Imagine having to turn a ton of meat into 125 000 sausages in half and hour with a 43 cents budget. It’s basically impossible (and definitely not the subject of this article). What I can make you do with that time and money though is extracting, transforming and loading 125 000 S3 objects using Lambda and SQS.

Serverless ETL using Lambda and SQS

Published in

poka-techblog

7 min readAug 13, 2018

AWS recently introduced a new feature that allows you to automatically pull messages from a SQS queue and have them processed by a Lambda function. I recently started experimenting with this feature to do ETL (“Extract, Transform, Load”) on a S3 bucket. I was curious to see how fast, and at what cost I could process the data in my bucket. Let’s see how it went!

Note: all the code necessary to follow along can be found at https://github.com/PokaInc/lambda-sqs-etl

The goal

Our objective here is to load JSON data from a S3 bucket (the “source” bucket), flatten the JSON and store it in another bucket (the “destination” bucket). “Flattening” (sometimes called “relationalizing”) will transform the following JSON object:

{
  "a": 1,
  "b": {
    "c": 2,
    "d": 3,
    "e": {
      "f": 4
    }
  }
}

into

{
  "a": 1,
  "b.c": 2,
  "b.d": 3,
  "b.e.f": 4
}

Flattening JSON objects like this makes it easier, for example, to store the resulting data in Redshift or rewrite the JSON files to CSV format.

Now, here’s a look at the source bucket and the data we have to flatten.

Getting to know the data

Every file in the source bucket is a collection of un-flattened JSON objects:

Sample of a file in the source bucket. Each line of the file is a different JSON object.

Each line represents an event (for example, a user liked a post) that was captured in Poka. We use this data internally to build usage analytics reports.
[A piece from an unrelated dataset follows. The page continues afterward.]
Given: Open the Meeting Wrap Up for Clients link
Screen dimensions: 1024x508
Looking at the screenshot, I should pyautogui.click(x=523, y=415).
Finally, here’s some more stats about the bucket:

Number of objects in the bucket: 125 179
Total bucket size: 13.5 GB
Object size distribution:

As you can see from the chart above, most of the objects in the bucket are below 200 KB in size.

Keeping eyes on the prize

The core of the task at hand is, for each object in the source S3 bucket, to:

Read the object, line by line
Flatten each line
Store all the flattened lines of the source S3 object in the destination bucket

In the end, each file in the source destination bucket will have a sibling file with the same key in the destination bucket:

The objects have the same keys in both buckets

All in all, pretty simple. Next, we’ll see how to accomplish the ETL using SQS and Lambda.

How it works

Here’s an overview of the ETL pipeline I created leveraging AWS Lambda and SQS:

Let me guide you through all the steps numbered on the diagram.
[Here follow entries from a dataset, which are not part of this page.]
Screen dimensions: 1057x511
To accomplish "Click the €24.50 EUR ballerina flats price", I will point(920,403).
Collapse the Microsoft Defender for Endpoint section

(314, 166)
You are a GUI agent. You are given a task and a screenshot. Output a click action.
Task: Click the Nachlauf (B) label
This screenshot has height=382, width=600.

The ListPages Lambda lists all pages in the source S3 bucket. A page is a group of up to 1 000 object keys from the S3 bucket. The 1 000 keys limit is imposed by the S3 API. Note that this Lambda is managed by a state machine. The state machine allows re-invocation of the Lambda, so we can thoroughly list all pages in the bucket (which can take more than the 5 minutes allowed by Lambda).
Each page is sent as a message into the Pages SQS queue.
The SplitPages Lambda function automatically (thanks to the Lambda + SQS integration) receives pages messages from the Pages SQS queue. Each invocation of the SplitPages lambda receives at most 1 page.
The SplitPages Lambda inserts the keys contained in the page into the S3Objects SQS queue. The keys are inserted in groups of 10, because a SQS queue will accept at most 10 messages in a single API call. This means that a single invocation of the SplitPages Lambda will execute up to 100 SendMessage calls on the S3Objects queue.
The Transform Lambda receives S3 object keys from the S3Objects queue. Again, this is all automatic with the Lambda + SQS integration. Note that heavy horizontal scaling happens at this stage. The Lambda + SQS integration will continually increase the number of parallel executions of the Transform Lambda until the queue is depleted.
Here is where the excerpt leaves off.